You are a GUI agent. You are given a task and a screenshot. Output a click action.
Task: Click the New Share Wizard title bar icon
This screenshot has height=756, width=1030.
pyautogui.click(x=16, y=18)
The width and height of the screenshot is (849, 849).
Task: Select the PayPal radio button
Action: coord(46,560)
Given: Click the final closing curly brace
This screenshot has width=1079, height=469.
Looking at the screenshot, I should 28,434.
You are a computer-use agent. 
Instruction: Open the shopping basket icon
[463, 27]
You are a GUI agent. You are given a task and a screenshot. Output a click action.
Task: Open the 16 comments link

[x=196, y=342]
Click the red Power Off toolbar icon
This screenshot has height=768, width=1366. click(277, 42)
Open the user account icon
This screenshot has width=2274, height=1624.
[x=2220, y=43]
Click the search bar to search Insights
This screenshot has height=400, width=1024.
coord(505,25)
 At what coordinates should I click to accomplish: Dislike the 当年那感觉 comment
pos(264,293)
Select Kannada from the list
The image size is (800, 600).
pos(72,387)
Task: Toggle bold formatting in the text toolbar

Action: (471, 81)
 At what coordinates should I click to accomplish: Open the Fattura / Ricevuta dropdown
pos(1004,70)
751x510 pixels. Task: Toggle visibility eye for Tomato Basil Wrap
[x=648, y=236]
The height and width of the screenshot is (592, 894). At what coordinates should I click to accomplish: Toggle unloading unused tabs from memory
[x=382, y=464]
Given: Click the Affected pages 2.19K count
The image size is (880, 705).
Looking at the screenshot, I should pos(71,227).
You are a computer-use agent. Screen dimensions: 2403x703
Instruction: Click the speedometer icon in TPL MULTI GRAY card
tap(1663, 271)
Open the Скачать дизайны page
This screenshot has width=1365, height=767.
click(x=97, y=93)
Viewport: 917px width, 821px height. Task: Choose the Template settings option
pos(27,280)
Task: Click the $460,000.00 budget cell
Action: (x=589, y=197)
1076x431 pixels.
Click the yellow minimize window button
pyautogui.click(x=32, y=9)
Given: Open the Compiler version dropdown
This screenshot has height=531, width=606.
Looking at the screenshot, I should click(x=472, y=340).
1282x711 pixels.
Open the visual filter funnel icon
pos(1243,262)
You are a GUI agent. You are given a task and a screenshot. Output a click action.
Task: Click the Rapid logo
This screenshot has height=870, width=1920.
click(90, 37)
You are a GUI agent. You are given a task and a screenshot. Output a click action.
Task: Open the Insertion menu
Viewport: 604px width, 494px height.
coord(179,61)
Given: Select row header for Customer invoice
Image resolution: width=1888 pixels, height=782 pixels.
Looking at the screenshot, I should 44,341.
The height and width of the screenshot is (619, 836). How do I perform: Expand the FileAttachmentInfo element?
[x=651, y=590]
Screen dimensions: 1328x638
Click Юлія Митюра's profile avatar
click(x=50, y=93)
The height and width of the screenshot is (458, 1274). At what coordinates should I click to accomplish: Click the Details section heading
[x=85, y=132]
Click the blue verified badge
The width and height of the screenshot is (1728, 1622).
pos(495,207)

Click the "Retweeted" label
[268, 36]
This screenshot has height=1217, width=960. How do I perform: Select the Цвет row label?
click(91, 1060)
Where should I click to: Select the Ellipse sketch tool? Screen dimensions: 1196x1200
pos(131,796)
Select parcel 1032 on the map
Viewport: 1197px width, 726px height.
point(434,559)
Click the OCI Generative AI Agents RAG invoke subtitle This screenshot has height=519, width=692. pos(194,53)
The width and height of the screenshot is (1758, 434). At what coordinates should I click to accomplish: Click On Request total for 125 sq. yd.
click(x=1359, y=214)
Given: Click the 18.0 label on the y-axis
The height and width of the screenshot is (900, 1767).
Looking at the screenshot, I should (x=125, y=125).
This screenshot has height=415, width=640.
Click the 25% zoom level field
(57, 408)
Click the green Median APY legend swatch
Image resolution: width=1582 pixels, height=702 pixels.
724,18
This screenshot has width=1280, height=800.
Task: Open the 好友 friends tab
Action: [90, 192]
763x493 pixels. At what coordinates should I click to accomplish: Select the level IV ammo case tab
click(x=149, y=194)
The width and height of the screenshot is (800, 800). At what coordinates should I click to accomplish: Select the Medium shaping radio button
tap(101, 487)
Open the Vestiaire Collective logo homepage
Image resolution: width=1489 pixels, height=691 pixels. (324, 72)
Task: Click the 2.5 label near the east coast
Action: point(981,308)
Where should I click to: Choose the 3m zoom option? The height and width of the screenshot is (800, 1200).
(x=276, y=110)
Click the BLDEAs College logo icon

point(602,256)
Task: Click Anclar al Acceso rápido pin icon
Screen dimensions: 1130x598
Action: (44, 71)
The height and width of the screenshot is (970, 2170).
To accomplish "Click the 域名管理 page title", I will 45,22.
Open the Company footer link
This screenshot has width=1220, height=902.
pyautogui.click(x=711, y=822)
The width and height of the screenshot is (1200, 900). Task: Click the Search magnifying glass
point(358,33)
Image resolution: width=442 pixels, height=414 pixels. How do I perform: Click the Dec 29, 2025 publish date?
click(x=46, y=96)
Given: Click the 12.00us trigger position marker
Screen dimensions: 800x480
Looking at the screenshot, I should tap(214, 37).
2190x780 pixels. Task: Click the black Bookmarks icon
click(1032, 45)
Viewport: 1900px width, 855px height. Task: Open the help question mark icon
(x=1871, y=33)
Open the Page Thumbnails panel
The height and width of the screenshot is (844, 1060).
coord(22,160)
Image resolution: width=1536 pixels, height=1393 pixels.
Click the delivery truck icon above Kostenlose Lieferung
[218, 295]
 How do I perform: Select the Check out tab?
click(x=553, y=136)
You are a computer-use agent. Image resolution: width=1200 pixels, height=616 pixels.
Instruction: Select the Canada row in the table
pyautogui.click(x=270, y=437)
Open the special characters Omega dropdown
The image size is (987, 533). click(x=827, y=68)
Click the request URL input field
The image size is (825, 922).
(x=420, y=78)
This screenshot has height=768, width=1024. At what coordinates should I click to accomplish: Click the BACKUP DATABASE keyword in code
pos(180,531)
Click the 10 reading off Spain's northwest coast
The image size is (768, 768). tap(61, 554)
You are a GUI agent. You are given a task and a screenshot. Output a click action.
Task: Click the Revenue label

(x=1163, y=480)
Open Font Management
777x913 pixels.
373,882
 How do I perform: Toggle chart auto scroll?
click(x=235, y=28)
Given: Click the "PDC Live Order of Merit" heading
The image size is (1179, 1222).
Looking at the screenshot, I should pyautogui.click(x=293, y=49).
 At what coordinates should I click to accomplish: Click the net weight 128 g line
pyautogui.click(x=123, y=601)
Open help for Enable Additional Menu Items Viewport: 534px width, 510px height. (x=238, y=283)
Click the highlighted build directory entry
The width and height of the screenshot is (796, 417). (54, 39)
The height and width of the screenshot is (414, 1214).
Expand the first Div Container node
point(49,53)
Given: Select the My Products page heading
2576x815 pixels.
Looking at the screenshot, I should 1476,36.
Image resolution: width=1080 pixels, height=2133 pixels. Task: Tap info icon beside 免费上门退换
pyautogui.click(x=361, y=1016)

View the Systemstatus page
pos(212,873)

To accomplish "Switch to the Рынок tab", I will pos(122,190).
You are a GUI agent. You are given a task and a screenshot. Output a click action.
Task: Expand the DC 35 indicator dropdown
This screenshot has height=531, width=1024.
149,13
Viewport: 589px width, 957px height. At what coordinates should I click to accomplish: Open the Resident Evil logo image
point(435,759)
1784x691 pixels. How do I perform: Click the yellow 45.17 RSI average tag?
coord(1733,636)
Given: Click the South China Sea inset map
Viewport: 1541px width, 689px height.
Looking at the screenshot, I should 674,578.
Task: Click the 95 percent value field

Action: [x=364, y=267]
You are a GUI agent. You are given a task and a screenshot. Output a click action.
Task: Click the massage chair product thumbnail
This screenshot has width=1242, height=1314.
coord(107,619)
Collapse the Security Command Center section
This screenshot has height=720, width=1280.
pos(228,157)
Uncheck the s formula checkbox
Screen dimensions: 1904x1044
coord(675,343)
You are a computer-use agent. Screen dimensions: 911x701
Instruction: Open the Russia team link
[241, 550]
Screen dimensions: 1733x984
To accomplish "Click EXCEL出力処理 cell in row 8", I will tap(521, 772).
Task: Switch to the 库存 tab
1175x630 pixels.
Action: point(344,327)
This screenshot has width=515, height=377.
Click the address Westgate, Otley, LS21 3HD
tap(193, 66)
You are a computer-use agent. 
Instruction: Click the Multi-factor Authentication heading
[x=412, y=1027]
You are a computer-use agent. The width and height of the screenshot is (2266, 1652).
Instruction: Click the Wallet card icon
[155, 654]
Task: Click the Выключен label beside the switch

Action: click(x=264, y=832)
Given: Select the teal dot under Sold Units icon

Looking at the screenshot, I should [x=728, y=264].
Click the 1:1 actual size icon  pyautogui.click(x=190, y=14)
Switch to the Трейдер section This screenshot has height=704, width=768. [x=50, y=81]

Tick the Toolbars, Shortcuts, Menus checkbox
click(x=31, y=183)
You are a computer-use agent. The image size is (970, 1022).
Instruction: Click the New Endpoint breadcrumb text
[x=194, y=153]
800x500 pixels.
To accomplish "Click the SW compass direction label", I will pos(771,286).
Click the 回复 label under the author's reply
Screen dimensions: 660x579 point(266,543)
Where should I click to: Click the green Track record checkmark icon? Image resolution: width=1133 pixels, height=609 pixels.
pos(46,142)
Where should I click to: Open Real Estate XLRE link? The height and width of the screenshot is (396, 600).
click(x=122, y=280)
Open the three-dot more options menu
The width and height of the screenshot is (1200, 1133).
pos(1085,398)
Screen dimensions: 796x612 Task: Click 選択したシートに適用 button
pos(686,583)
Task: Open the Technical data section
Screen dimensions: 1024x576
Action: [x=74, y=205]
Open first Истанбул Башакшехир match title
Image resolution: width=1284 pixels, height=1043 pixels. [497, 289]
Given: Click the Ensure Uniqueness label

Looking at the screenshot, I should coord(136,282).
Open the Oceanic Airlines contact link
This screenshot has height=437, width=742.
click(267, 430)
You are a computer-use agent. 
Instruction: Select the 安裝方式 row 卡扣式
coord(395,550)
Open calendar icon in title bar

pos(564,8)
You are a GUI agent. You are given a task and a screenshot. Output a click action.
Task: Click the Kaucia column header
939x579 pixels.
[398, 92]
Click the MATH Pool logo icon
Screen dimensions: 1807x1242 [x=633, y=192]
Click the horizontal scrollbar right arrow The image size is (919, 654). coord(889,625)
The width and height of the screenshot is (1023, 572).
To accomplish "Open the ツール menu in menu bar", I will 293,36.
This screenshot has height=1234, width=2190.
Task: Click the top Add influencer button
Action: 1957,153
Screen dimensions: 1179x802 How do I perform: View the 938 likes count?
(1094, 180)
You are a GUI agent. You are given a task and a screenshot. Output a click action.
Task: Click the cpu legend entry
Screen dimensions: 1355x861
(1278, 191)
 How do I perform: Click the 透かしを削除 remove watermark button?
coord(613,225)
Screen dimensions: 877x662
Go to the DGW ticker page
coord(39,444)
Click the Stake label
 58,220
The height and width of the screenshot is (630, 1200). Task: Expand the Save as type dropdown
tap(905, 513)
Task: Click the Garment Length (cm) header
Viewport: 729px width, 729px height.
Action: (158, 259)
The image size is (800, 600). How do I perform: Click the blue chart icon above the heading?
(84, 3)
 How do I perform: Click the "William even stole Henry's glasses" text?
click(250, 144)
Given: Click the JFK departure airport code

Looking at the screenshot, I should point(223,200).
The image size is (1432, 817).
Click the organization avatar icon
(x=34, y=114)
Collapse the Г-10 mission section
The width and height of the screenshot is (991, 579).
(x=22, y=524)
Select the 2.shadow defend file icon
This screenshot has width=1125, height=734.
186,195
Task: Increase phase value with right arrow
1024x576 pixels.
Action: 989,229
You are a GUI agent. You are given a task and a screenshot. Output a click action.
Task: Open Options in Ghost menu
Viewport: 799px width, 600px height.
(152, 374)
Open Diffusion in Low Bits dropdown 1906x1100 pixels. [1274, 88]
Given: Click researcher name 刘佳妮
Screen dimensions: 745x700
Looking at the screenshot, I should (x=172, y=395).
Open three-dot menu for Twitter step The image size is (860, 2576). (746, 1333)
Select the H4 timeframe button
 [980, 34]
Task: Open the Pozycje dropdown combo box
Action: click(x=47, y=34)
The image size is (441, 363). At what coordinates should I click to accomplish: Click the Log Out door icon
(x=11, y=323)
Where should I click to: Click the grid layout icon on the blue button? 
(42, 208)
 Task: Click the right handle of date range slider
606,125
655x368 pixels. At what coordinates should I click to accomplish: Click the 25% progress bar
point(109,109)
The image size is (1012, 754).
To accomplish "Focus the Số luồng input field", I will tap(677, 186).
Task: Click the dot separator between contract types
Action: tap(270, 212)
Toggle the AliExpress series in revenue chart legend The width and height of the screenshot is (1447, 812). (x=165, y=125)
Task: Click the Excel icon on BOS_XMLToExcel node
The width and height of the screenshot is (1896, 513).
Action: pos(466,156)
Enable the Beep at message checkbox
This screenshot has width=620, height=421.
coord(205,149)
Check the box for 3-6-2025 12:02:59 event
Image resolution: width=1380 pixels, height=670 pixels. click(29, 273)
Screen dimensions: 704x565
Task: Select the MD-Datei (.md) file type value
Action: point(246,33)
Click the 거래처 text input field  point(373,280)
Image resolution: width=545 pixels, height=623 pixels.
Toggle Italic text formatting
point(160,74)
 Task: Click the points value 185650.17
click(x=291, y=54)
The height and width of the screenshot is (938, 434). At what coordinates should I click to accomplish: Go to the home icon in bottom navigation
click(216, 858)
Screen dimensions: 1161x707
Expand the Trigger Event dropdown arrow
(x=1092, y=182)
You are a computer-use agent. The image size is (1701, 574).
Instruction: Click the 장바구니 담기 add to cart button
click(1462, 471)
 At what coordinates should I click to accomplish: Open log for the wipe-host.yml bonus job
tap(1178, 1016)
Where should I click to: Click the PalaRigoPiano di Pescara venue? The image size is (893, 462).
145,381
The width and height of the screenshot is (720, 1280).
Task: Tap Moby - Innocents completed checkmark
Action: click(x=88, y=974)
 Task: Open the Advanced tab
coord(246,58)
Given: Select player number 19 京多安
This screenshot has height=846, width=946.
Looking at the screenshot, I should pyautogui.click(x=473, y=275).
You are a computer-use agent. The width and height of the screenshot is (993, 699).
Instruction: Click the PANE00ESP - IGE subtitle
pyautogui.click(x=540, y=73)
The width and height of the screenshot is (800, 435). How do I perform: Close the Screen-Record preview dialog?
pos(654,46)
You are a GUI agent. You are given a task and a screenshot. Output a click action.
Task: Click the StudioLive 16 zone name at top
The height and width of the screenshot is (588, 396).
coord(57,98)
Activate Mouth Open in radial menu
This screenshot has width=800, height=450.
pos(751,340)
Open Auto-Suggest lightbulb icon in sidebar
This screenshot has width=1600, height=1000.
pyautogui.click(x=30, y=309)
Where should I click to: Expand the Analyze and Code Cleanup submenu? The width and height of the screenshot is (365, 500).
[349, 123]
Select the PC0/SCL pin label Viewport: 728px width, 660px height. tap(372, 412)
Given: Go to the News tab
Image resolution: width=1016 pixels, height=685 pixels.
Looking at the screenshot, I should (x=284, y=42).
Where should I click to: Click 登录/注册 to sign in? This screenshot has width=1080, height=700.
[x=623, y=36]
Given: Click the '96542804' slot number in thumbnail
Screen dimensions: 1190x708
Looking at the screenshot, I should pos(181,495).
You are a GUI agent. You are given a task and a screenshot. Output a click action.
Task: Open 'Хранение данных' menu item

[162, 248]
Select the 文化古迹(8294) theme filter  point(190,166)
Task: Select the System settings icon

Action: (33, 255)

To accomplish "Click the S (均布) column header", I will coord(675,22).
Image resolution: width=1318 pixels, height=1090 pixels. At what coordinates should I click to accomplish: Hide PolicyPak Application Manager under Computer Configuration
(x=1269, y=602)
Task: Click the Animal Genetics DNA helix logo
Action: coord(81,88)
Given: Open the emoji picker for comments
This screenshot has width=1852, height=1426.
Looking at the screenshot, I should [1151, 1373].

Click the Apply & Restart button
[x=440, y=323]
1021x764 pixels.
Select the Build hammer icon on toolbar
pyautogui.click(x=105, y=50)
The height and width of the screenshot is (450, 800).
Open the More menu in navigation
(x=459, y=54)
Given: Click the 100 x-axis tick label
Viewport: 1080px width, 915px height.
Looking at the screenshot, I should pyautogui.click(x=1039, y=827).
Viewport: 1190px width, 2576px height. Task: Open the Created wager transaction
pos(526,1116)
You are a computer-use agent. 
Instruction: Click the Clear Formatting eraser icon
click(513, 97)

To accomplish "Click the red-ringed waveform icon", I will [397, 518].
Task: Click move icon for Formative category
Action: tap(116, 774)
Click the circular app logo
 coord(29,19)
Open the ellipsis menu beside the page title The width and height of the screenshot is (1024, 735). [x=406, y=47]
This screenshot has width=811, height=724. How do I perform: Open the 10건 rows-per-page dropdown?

——

PROBLEM DETAILS => Look above for the line holding "even stole Henry's" and the line holding "The image size is (1432, 817).", then output exactly those two lines and every line between them, nothing more.

EXPECTED ANSWER =>
 How do I perform: Click the "William even stole Henry's glasses" text?
click(250, 144)
Given: Click the JFK departure airport code

Looking at the screenshot, I should point(223,200).
The image size is (1432, 817).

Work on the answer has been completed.